The $5.4 billion project named Base One is aimed to develop a green hydrogen chain in the state of Ceará with a production plant in the Pecém Port Complex on the northeast coast.
The three-year project, a first in Brazil and potentially in Latin America – depending on the pace of similar developments in Chile – is seeking to tap into the considerable interest and economic potential in growing hydrogen into the energy mix across the world.
The Ceará government envisions the state becoming a global supplier of green hydrogen and claims that its export through the Pecém Complex will be the shortest route between South America and Europe and thus the lowest cost.
The Complex is a growing industrial and port facility with an export processing zone and established port infrastructure and partnerships, e.g. with the Port of Rotterdam, which can facilitate the export opportunities.

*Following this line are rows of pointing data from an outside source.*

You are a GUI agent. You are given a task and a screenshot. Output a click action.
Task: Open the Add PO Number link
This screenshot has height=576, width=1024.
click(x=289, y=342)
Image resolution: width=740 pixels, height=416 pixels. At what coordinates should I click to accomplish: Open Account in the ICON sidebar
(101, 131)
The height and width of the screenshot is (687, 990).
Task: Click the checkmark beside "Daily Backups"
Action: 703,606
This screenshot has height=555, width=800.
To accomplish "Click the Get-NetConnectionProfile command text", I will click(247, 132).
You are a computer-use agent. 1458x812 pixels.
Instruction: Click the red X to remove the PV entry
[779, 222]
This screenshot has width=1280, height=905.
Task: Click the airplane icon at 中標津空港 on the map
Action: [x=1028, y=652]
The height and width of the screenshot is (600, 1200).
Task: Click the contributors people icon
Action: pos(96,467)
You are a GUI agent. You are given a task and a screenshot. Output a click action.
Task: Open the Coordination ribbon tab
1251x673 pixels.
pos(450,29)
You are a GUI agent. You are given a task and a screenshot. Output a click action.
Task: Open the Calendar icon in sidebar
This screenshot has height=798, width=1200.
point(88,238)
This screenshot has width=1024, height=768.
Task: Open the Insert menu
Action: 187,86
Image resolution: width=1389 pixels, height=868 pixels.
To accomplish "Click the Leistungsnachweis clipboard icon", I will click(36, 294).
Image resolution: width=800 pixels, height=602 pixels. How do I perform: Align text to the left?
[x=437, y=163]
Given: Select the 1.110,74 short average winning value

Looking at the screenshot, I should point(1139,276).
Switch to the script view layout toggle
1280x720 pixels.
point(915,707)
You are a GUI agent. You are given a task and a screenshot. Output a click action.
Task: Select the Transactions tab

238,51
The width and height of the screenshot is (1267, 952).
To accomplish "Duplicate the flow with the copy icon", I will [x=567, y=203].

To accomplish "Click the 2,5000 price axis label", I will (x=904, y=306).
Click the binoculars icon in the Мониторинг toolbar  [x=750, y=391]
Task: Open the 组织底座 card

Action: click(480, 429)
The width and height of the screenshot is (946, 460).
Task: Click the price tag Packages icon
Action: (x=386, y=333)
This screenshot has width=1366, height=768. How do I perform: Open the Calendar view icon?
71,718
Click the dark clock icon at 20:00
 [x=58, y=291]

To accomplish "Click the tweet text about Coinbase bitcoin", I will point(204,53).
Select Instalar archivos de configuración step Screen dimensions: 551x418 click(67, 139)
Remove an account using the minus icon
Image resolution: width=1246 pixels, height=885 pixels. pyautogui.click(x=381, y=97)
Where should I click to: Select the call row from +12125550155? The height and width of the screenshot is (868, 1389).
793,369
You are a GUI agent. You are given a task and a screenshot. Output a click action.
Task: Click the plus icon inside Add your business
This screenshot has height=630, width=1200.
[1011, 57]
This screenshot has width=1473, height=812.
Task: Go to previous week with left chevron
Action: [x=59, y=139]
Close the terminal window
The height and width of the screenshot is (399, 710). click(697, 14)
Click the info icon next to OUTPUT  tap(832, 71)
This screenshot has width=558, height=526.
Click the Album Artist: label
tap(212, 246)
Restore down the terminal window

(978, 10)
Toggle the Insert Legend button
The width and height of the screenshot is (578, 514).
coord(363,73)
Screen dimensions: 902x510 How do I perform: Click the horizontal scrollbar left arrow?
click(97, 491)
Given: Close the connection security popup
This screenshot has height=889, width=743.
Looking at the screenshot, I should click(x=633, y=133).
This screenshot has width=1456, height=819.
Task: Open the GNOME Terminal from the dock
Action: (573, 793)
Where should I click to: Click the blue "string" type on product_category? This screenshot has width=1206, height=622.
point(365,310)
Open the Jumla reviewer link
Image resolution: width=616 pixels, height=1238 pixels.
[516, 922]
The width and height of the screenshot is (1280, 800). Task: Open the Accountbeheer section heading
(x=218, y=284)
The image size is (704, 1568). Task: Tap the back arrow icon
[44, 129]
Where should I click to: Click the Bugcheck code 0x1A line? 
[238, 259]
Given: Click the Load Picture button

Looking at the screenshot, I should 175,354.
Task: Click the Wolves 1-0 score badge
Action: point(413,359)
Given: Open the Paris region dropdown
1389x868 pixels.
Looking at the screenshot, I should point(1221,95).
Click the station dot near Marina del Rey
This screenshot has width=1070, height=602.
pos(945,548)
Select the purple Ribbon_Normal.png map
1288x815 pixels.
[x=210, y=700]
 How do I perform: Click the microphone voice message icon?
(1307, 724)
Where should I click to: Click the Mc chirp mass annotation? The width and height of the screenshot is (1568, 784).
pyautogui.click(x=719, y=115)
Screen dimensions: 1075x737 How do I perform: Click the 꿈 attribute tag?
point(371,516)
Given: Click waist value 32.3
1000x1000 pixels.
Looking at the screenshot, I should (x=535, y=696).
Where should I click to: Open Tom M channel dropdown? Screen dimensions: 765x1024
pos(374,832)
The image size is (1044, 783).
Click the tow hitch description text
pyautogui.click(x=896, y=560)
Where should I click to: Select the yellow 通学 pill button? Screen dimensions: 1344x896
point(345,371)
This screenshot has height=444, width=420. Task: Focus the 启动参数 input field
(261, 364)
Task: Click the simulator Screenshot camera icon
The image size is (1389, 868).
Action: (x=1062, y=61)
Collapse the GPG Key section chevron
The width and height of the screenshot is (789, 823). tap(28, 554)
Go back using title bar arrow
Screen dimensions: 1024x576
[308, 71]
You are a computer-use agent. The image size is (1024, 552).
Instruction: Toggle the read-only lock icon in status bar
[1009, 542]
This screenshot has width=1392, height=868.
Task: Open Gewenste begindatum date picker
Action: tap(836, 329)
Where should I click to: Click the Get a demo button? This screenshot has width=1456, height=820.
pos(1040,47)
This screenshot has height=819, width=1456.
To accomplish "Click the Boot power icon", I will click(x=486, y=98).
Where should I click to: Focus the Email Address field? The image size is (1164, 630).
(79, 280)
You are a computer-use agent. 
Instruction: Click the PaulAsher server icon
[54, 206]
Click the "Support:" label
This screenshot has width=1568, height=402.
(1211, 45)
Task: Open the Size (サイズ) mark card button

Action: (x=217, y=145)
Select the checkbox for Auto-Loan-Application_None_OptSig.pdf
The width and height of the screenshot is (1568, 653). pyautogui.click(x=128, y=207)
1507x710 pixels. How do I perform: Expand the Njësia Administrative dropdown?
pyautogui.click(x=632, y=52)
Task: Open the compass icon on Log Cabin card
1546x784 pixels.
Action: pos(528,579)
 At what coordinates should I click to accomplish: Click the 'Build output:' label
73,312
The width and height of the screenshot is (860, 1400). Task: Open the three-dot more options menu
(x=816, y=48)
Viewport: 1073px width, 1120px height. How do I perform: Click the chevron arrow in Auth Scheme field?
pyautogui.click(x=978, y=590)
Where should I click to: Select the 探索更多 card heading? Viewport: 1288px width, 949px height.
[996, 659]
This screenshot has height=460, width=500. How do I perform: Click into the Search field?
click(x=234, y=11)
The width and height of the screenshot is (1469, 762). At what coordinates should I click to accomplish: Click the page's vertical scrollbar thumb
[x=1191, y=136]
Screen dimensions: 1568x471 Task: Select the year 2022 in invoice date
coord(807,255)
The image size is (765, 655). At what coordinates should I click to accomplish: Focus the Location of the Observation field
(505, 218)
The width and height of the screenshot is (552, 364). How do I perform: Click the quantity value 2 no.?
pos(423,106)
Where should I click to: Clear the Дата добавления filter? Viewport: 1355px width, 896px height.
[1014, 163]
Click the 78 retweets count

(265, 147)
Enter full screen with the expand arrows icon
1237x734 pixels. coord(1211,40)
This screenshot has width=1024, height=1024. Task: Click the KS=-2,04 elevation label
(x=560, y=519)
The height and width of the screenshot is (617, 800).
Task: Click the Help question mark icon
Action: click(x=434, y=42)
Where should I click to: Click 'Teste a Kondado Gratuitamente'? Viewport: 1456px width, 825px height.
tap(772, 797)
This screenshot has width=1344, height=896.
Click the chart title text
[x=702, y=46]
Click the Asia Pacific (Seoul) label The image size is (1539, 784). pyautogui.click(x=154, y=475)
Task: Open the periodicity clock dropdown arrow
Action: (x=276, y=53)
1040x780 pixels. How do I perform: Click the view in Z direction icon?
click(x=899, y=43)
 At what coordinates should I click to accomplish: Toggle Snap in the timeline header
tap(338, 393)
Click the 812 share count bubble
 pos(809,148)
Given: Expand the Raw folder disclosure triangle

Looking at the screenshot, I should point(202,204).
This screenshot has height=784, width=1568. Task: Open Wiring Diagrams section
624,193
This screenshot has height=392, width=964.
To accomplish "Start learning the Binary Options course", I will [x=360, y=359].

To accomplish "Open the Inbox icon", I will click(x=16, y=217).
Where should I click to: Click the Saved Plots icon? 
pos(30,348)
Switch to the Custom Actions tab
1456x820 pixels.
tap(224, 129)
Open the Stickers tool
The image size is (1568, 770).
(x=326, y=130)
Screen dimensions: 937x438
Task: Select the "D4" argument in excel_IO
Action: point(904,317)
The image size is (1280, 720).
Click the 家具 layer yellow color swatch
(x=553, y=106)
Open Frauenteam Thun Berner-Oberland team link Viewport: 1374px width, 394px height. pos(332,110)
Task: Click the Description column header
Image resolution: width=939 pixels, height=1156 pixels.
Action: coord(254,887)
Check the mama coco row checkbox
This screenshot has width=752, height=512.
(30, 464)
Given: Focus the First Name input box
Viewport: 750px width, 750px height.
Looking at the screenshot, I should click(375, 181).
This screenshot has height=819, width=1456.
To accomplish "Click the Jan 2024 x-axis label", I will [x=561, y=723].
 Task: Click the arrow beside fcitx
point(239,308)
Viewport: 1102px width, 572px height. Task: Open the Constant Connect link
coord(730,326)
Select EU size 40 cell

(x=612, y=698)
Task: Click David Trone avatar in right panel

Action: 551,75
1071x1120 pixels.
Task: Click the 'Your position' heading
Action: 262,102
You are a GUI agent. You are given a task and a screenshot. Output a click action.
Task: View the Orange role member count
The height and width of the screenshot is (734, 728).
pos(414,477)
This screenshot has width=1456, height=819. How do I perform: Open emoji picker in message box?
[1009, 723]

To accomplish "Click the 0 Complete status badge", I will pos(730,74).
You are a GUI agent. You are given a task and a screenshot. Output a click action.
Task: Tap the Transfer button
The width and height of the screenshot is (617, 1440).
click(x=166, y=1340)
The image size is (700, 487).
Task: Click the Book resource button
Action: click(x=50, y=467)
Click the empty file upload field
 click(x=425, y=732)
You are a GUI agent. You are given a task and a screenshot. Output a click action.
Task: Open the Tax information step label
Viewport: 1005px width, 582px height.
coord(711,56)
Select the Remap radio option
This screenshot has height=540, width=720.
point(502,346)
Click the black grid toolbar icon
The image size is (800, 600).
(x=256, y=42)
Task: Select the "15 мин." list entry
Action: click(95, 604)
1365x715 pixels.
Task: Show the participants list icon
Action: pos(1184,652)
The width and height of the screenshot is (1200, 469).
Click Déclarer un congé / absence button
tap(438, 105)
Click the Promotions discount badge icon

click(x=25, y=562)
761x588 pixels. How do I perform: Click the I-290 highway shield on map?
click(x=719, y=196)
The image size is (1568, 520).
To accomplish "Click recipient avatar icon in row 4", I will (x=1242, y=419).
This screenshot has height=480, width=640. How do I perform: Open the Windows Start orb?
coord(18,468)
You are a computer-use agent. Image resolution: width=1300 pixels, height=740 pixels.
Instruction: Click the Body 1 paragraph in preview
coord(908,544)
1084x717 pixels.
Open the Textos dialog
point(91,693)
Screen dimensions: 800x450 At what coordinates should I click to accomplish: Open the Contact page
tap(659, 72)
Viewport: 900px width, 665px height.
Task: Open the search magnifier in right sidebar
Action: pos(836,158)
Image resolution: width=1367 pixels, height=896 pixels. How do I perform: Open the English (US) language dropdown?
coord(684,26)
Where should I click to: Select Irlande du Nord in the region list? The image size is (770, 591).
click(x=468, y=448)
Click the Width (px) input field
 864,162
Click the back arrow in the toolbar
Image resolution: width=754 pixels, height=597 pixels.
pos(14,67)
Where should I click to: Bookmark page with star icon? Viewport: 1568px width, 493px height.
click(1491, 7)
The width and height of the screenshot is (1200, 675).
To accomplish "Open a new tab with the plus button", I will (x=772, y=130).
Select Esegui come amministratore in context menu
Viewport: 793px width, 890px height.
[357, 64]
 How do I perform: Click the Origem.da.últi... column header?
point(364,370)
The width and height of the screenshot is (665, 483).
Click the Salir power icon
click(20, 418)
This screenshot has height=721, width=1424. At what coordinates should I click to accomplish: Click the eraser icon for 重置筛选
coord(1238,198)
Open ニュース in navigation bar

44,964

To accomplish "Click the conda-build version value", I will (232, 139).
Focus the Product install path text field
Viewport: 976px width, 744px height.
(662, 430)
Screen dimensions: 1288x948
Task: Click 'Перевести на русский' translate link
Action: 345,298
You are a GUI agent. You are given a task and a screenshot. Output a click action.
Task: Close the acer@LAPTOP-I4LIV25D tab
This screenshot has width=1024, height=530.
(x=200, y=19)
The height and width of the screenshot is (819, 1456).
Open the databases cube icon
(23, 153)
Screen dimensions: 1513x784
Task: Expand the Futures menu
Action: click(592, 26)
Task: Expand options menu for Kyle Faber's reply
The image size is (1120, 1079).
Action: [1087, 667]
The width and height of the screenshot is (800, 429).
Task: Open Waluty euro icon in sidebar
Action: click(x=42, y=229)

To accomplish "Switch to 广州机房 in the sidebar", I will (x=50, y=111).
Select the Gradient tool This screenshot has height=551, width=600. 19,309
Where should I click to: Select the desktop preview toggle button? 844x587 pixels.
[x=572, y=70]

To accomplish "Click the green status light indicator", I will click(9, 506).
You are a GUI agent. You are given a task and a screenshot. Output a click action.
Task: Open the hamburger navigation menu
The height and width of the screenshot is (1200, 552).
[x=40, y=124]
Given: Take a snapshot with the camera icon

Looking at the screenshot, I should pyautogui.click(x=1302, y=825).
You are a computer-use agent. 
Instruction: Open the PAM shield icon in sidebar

“The green hydrogen produced in the Pecém Complex will be supplied to the whole world, serving the most diverse companies in their respective segments,” promised Danilo Serpa, CEO, at the launch.
“This type of fuel will certainly be the energy of the next generations, in addition it will be important for companies located in the Complex.”
Few details of the hydrogen facility have been released but Enegix says the potential production output is up to 615 million kg annually. An initial 3.4GW of renewable baseload power has been contracted for the production, with the potential to scale to over 100GW in the future.
“Brazil provides a strategic location for our renewable hydrogen production with direct access to all major international markets via ocean freight and a deep sea port,” the company says on its website.
“Our location includes unparalleled opportunity for future green renewable power capacity increases as part of our commitment to secure and transform power into exportable hydrogen.”